Question

If the system of equations \( x + 5y + 6z = 4 \), \( 2x + 2y + 4z = 1 \) and \( x + y + az = b \) has infinite numbers of solutions then point \( (a,b) \) lies on-

• A. \( x - 2y = 1 \)
• B. \( x - y = 3 \)
• C. \( x + y = 2 \)
• D. \( y - x = 3 \)

Hint:

For infinitely many solutions in a system of three linear equations, one equation must be obtainable as a linear combination of the other two. Compare coefficients carefully to find the required parameters.

Answer 1

The Correct Option is A

Step 1: Write the three equations.
Given equations are
\[ x + 5y + 6z = 4 \] \[ 2x + 2y + 4z = 1 \] \[ x + y + az = b \] For the system to have infinitely many solutions, the third equation must be a linear combination of the first two equations.
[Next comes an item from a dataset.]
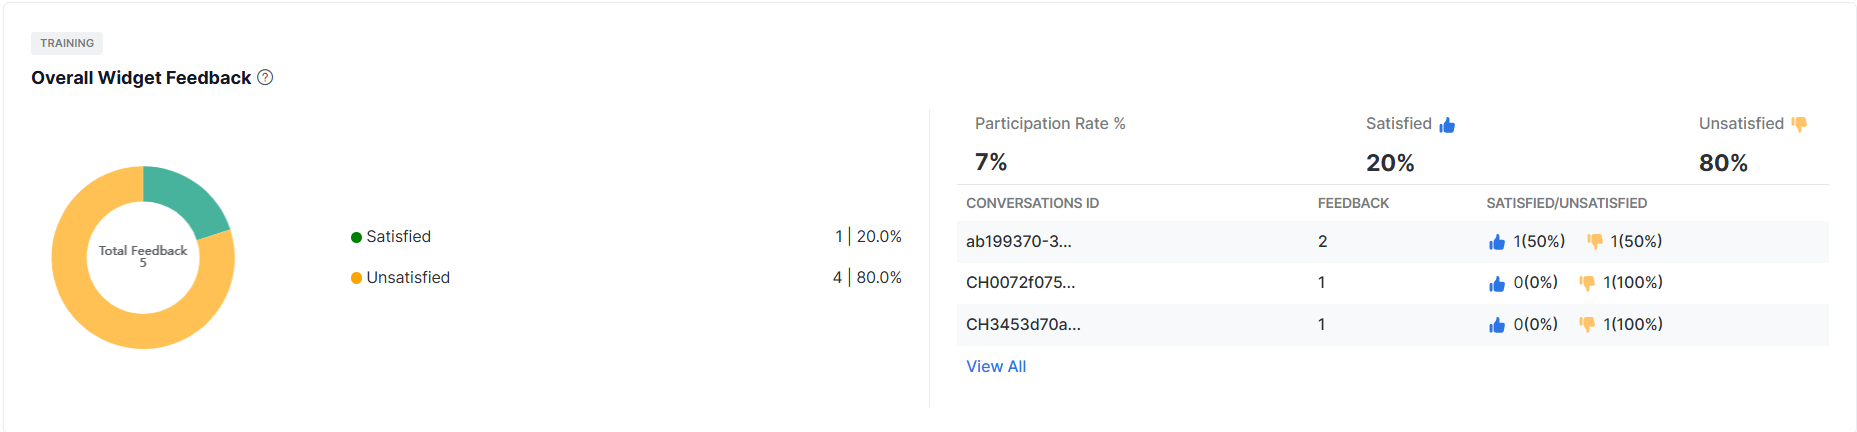Open the View All conversations link

click(996, 366)
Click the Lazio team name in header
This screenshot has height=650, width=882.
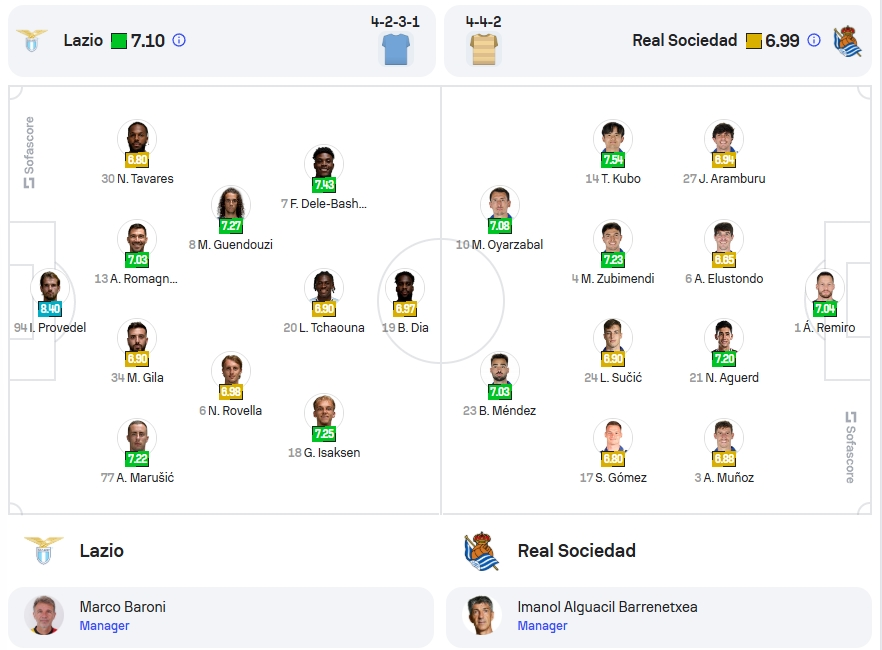pos(83,40)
Step 2: Express the third equation as a combination of the first two.
Let \[ \lambda(x+5y+6z=4)+\mu(2x+2y+4z=1) \] give the third equation \[ x+y+az=b. \] Comparing coefficients, we get
\[ \lambda+2\mu=1 \] \[ 5\lambda+2\mu=1 \] Subtracting the first equation from the second,
\[ 4\lambda=0 \] \[ \lambda=0. \] Then from \[ \lambda+2\mu=1, \] we get \[ 2\mu=1 \Rightarrow \mu=\frac{1}{2}. \]
Step 3: Find \( a \) and \( b \).
Now compare the coefficient of \( z \):
\[ a=6\lambda+4\mu=6(0)+4\left(\frac{1}{2}\right)=2. \] Compare constants:
\[ b=4\lambda+\mu=4(0)+\frac{1}{2}=\frac{1}{2}. \] So the point is
\[ (a,b)=\left(2,\frac{1}{2}\right). \]
Step 4: Check which option is satisfied by \( (a,b) \).
Substitute \( x=2 \) and \( y=\frac{1}{2} \) into the options.
For option (A):
\[ x-2y=2-2\left(\frac{1}{2}\right)=2-1=1 \] which is true.
Hence, the point \( (a,b) \) lies on
\[ x-2y=1. \] Final Answer: \( x-2y=1 \)